== INFORMATION SHOWN ==
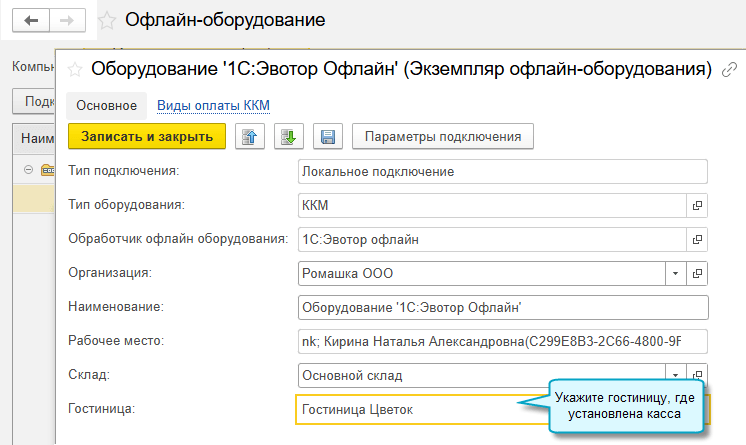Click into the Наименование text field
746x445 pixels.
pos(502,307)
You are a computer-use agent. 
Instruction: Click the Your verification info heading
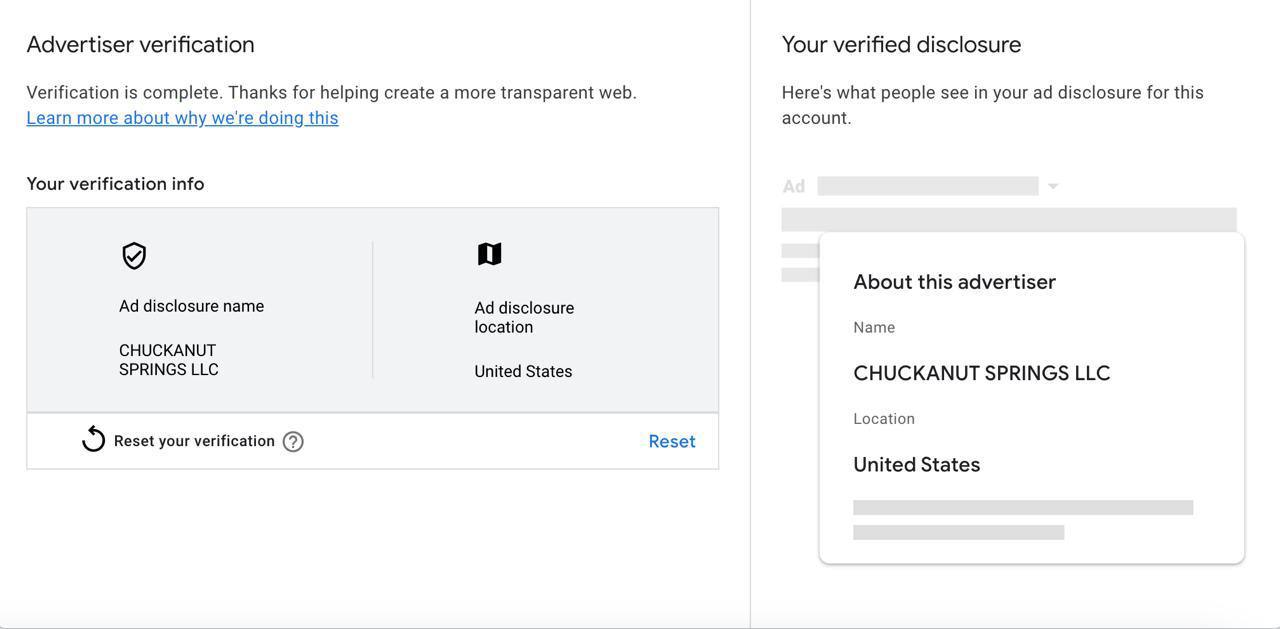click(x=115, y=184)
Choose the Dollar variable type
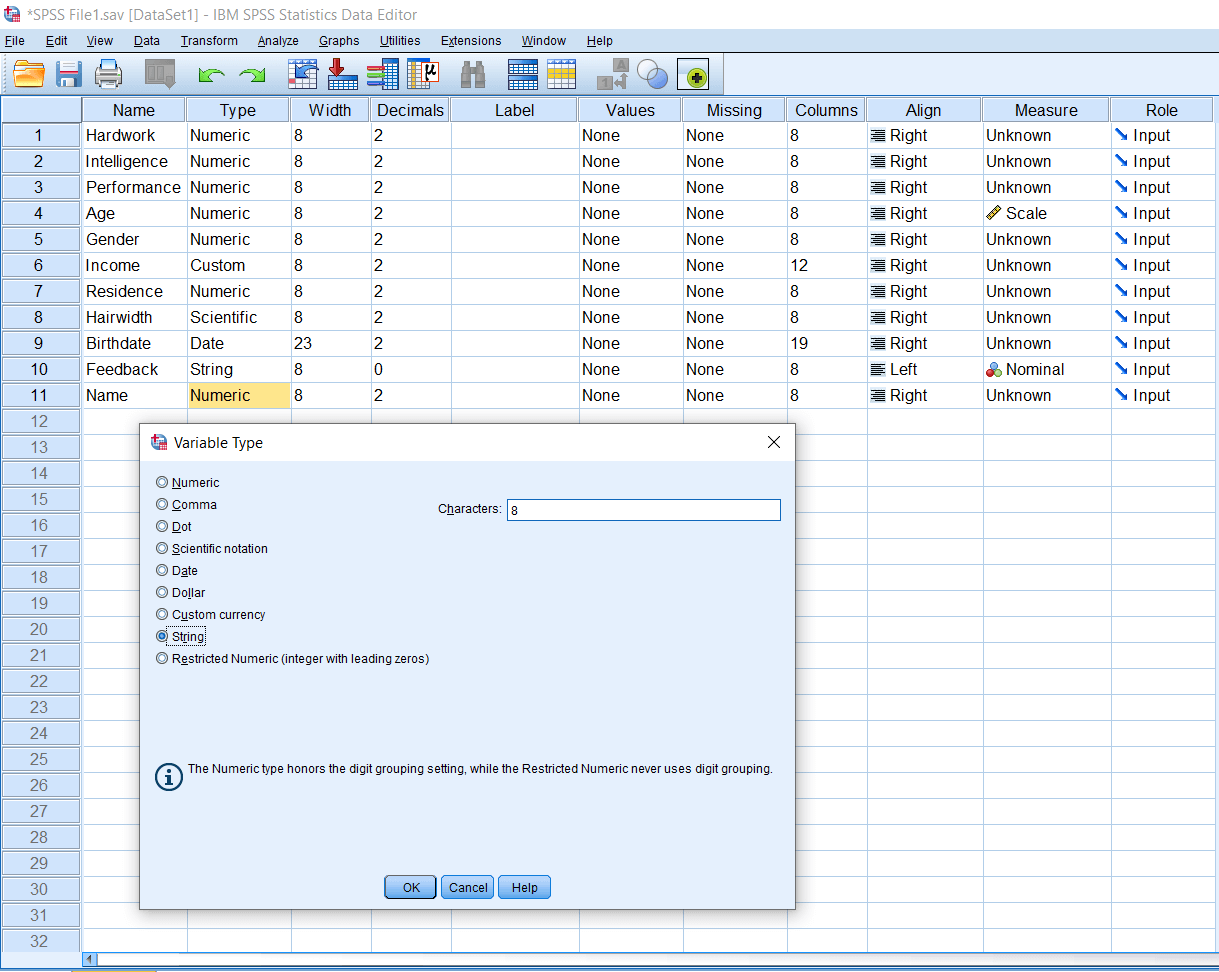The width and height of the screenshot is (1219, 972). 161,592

== WHAT NEEDS TO BE DONE ==
Starting with the line containing "You are a computer-use agent." and going on through the end of the listing, write those lines out again, replacing "heading" with "title" and keeping everything else the same. Leave the pictures out.

== FINAL RESULT ==
You are a computer-use agent. 
Instruction: Click the Your verification info title
click(x=115, y=184)
Choose the Dollar variable type
The width and height of the screenshot is (1219, 972). 161,592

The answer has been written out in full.